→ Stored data
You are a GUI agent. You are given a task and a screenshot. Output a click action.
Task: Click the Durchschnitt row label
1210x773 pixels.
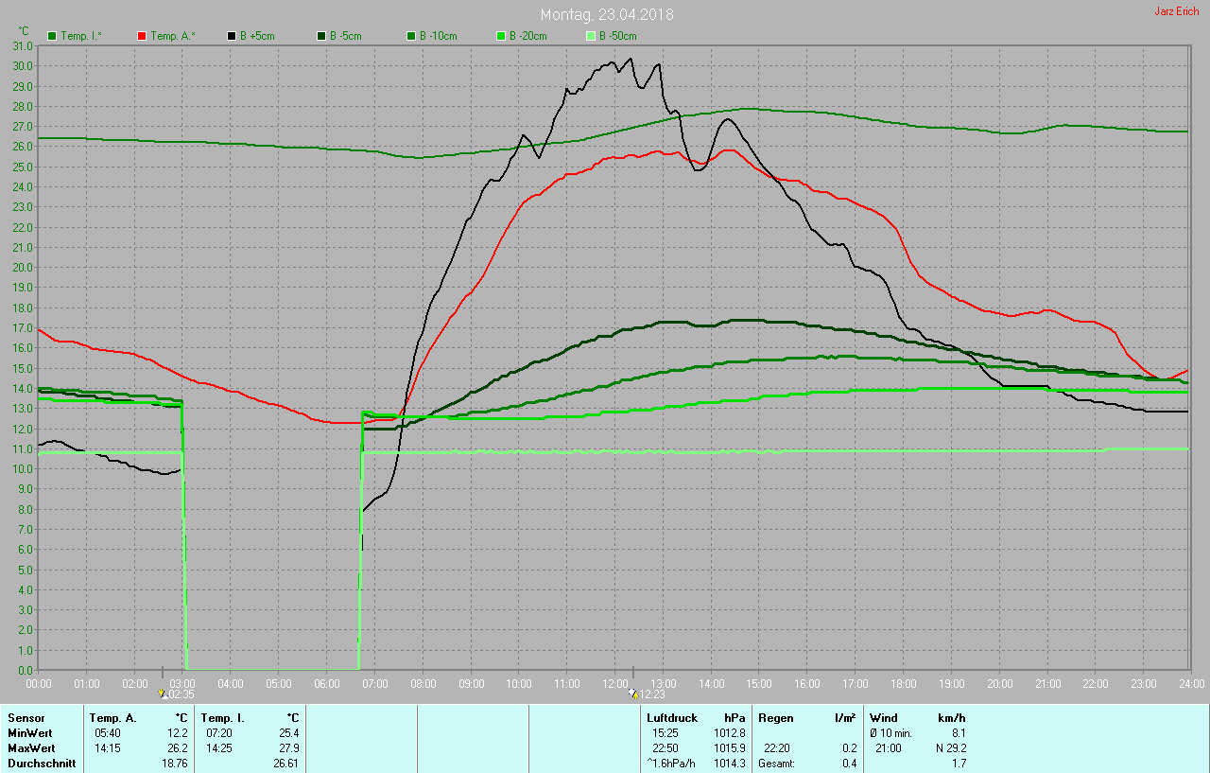click(40, 763)
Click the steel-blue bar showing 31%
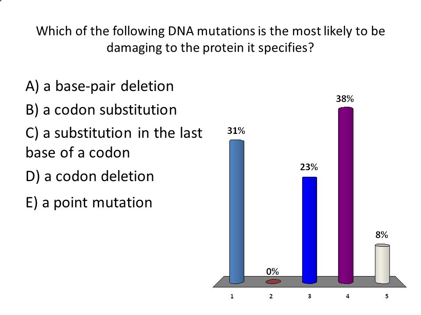Screen dimensions: 421x315 (237, 212)
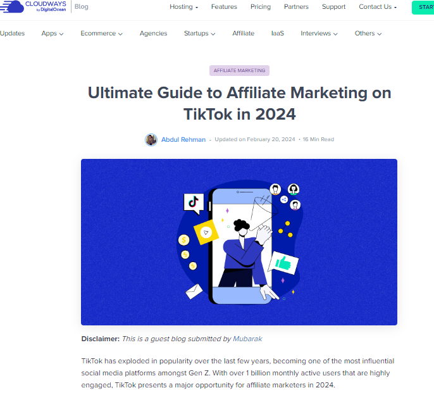Click the Cloudways cloud logo icon
The width and height of the screenshot is (434, 395).
pyautogui.click(x=12, y=6)
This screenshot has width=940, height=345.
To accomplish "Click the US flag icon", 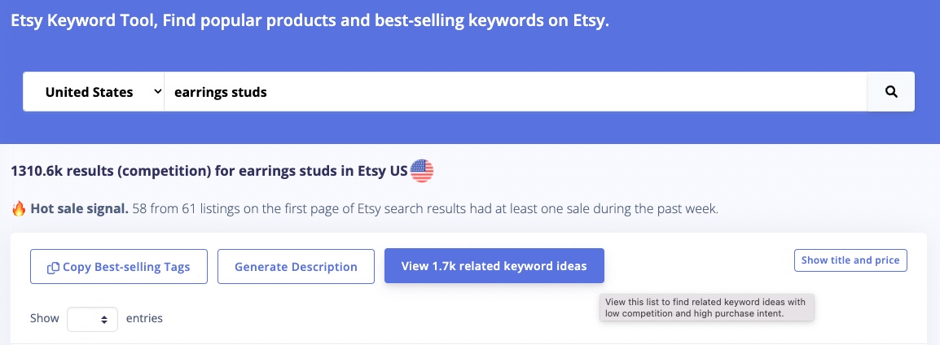I will click(x=422, y=172).
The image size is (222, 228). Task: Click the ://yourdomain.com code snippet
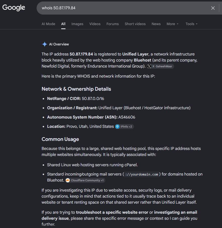pyautogui.click(x=142, y=174)
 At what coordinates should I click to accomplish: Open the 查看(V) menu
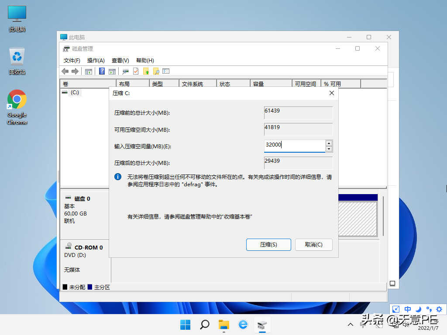[120, 61]
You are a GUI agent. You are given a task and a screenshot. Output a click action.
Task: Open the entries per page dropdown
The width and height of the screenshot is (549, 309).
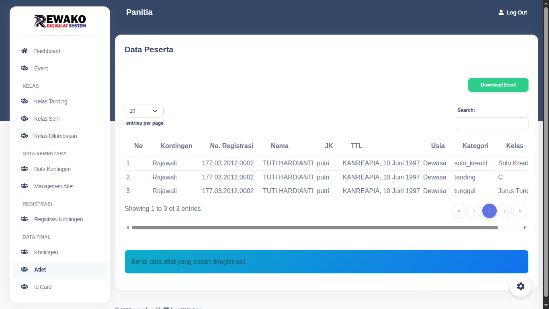pos(144,111)
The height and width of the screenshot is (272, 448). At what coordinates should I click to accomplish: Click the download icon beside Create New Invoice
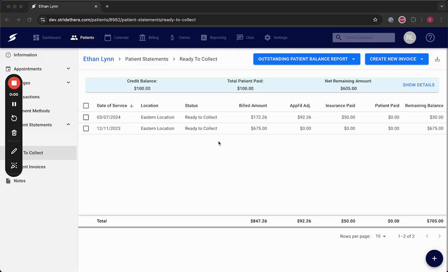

→ YOUR INSTRUCTIONS
Repeat exactly the lines in the entries from the one containing "At what coordinates should I click to accomplish: Open" to the final line, inclusive, and nothing beyond them; skip pictures.

→ RESPONSE TO THE TASK
 At what coordinates should I click to accomplish: Open the 查看(V) menu
[120, 61]
You are a GUI agent. You are given a task and a screenshot. Output a click action.
Task: Open the entries per page dropdown
The width and height of the screenshot is (549, 309).
pos(144,111)
The height and width of the screenshot is (272, 448). At what coordinates should I click to accomplish: Click the download icon beside Create New Invoice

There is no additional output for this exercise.